Qual è l'inclusione delle masse lavoratrici?

Durante il suo lungo ministero Giolitti cercò insistentemente di includere nello Stato le masse lavoratrici e contadine che esprimevano la loro protesta attraverso il movimento socialista e il movimento cattolico. Egli aveva compreso che la trasformazione economica e sociale del paese esigeva non solo una sicura base di consenso parlamentare ma anche un'apertura alle forze politiche che fino ad allora non si erano mai pienamente identificate con il sistema parlamentare.

Tentativi di collaborazione con i socialisti

Ecco perché egli ricercò innanzitutto un accordo con il partito socialista, il cui programma riformista non era in fondo molto lontano dal suo. Nel 1903, Giolitti propose a Filippo Turati, capo della corrente riformista allora alla guida del partito, di entrare nel suo primo governo, nella convinzione che ne avrebbe scongiurato ogni tentazione rivoluzionaria. Ma l'iniziativa non ebbe successo: Turati sapeva bene che l'intransigente corrente massimalista non l'avrebbe mai seguito su questa strada. Anzi, nel 1904 l'ala estremista ripreso il controllo del partito e alla fine dell'estate sostenne il primo sciopero nazionale generale nella storia italiana, attuato tra il 15 e il 20 settembre. In seguito il partito socialista trovò molti punti d'accordo con la politica di Giolitti, pur senza mai arrivare a una concreta collaborazione di governo.

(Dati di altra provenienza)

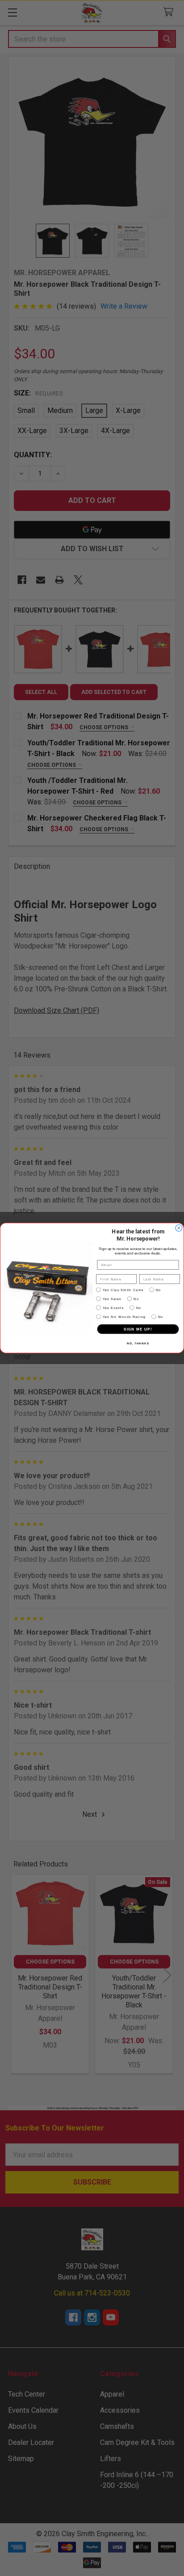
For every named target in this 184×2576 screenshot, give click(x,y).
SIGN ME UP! (138, 1329)
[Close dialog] (179, 1228)
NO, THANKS (138, 1343)
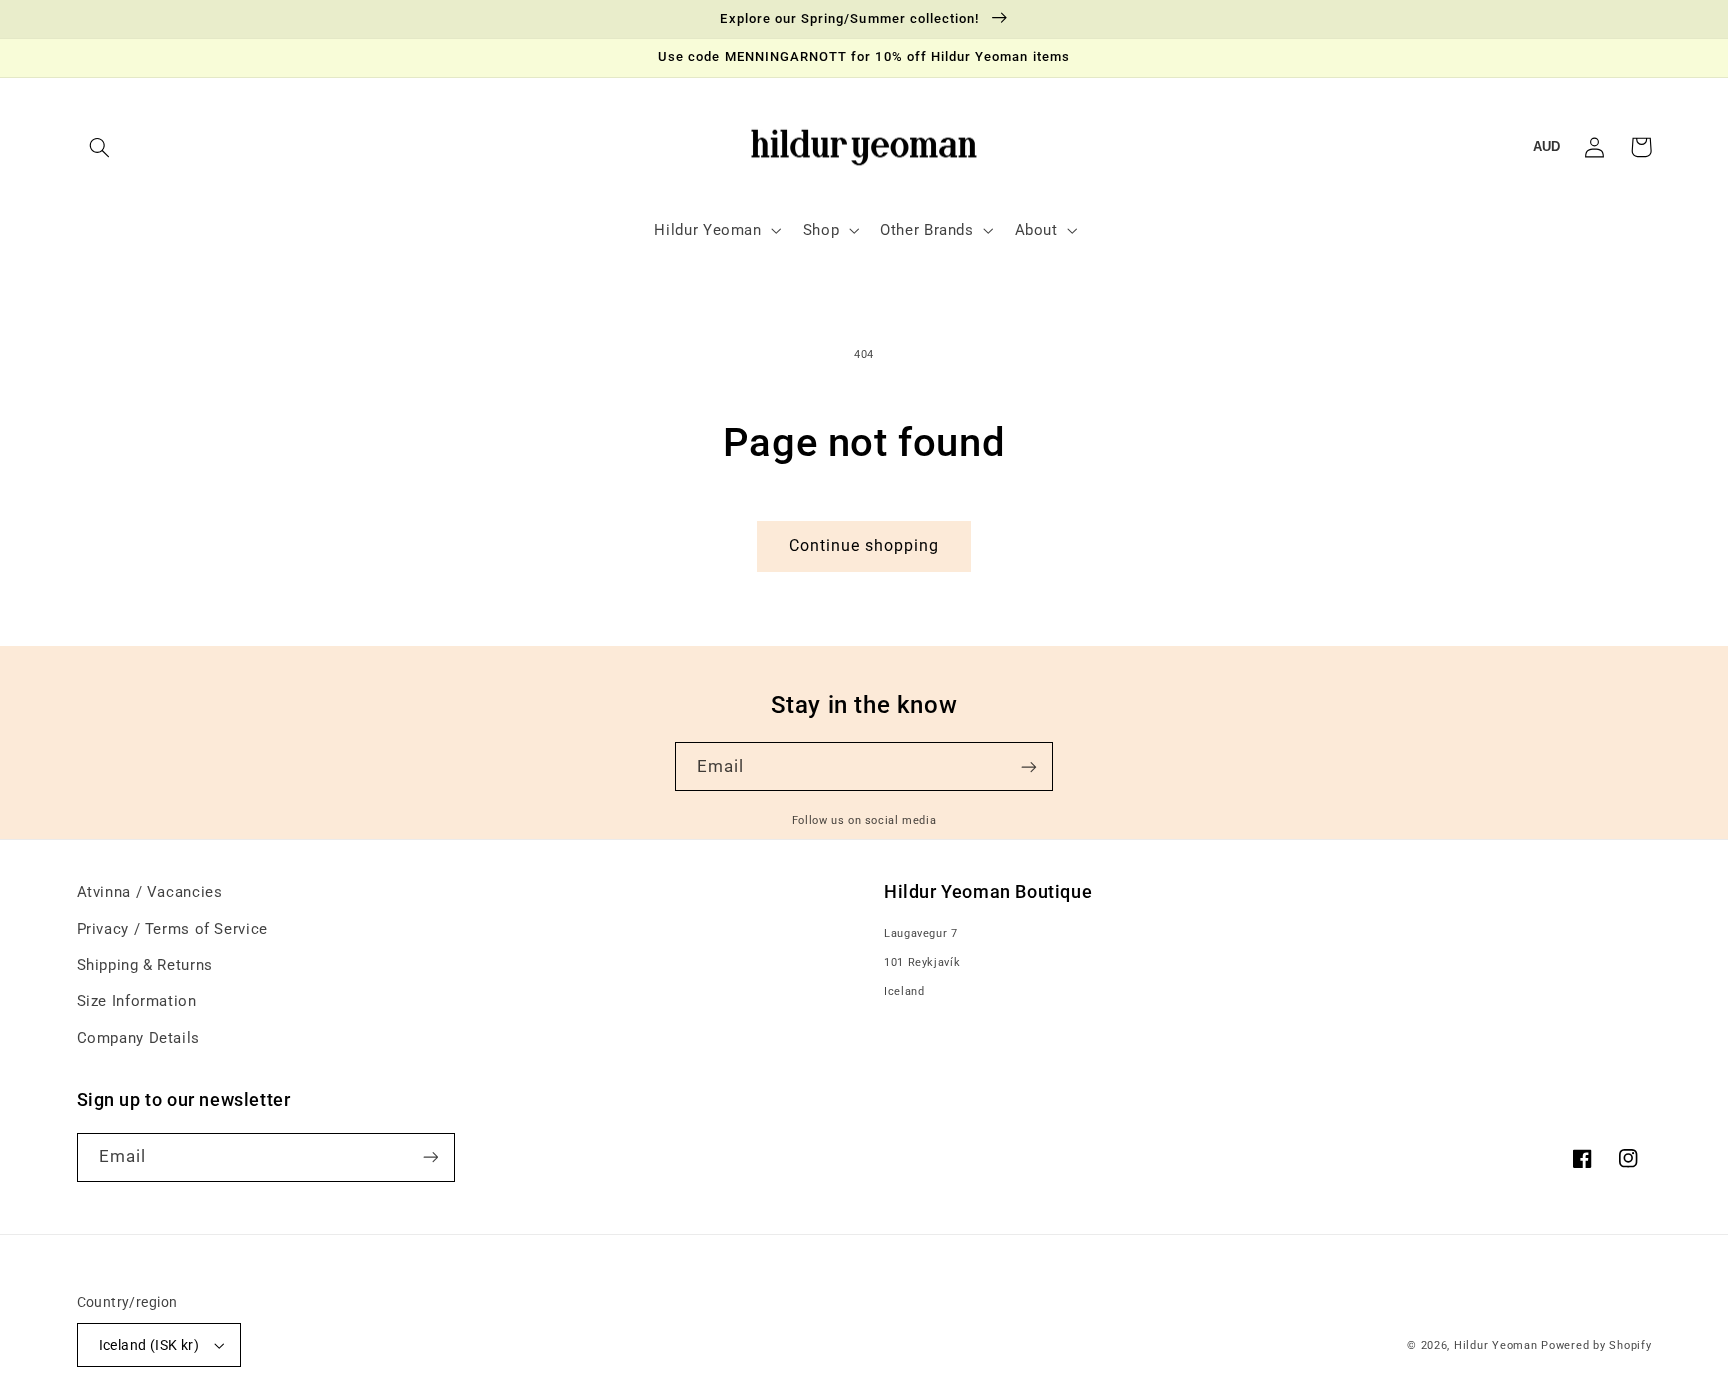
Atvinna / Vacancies (150, 892)
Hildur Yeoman (1496, 1345)
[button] (100, 147)
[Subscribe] (1029, 766)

La nascita della Confederazione generale del Lavoro

A rafforzare la corrente riformista del socialismo contribuì anche la nascita nel 1906 della Confederazione generale del Lavoro (CGL), un'organizzazione sindacale a livello nazionale che riuniva le varie formazioni sindacale locali e al cui interno prevalse appunto la linea più moderata alle socialismo.

Domande da interrogazione

  1. Qual è stato il ruolo di Giolitti nell'inclusione delle masse lavoratrici?
  2. Giolitti ha cercato di includere le masse lavoratrici e contadine nello Stato, riconoscendo che la trasformazione economica e sociale richiedeva un consenso parlamentare e un'apertura verso forze politiche non tradizionalmente identificate con il sistema parlamentare.

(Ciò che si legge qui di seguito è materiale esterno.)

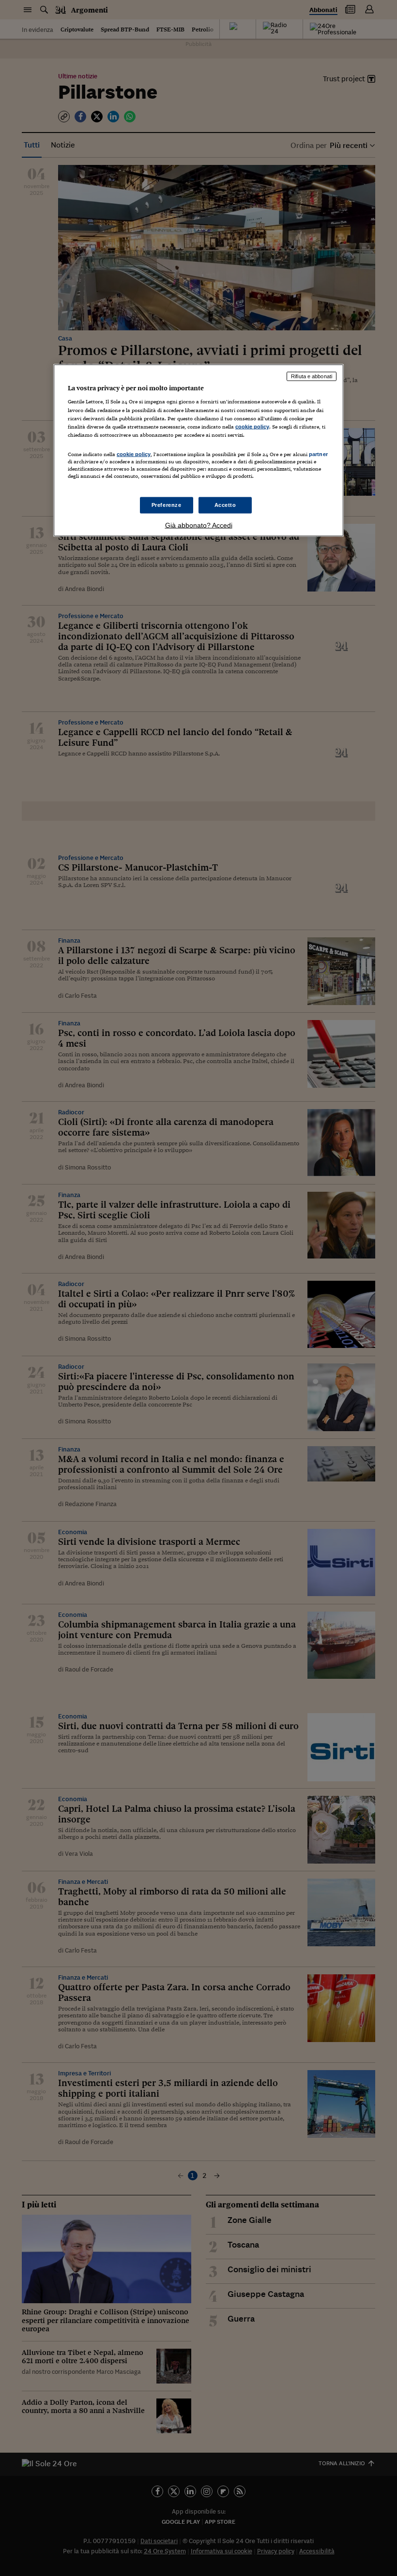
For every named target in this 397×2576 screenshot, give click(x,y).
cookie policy (252, 426)
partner (318, 454)
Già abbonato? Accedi (198, 525)
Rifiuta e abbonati (311, 376)
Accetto (225, 505)
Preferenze (167, 505)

  3. Quali tentativi ha fatto Giolitti per collaborare con il partito socialista?
  4. Giolitti ha proposto nel 1903 a Filippo Turati di entrare nel suo governo per evitare tentazioni rivoluzionarie, ma l'iniziativa fallì a causa della resistenza dell'ala massimalista del partito socialista, che nel 1904 riprese il controllo e organizzò il primo sciopero nazionale generale.

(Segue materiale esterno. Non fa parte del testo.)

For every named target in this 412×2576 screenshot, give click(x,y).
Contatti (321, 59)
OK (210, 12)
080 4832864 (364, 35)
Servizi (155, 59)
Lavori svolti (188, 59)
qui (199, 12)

  5. Che impatto ha avuto la nascita della Confederazione generale del Lavoro nel contesto del socialismo italiano?
  6. La nascita della Confederazione generale del Lavoro nel 1906 ha rafforzato la corrente riformista del socialismo, unendo diverse formazioni sindacali locali e promuovendo una linea più moderata all'interno del movimento socialista.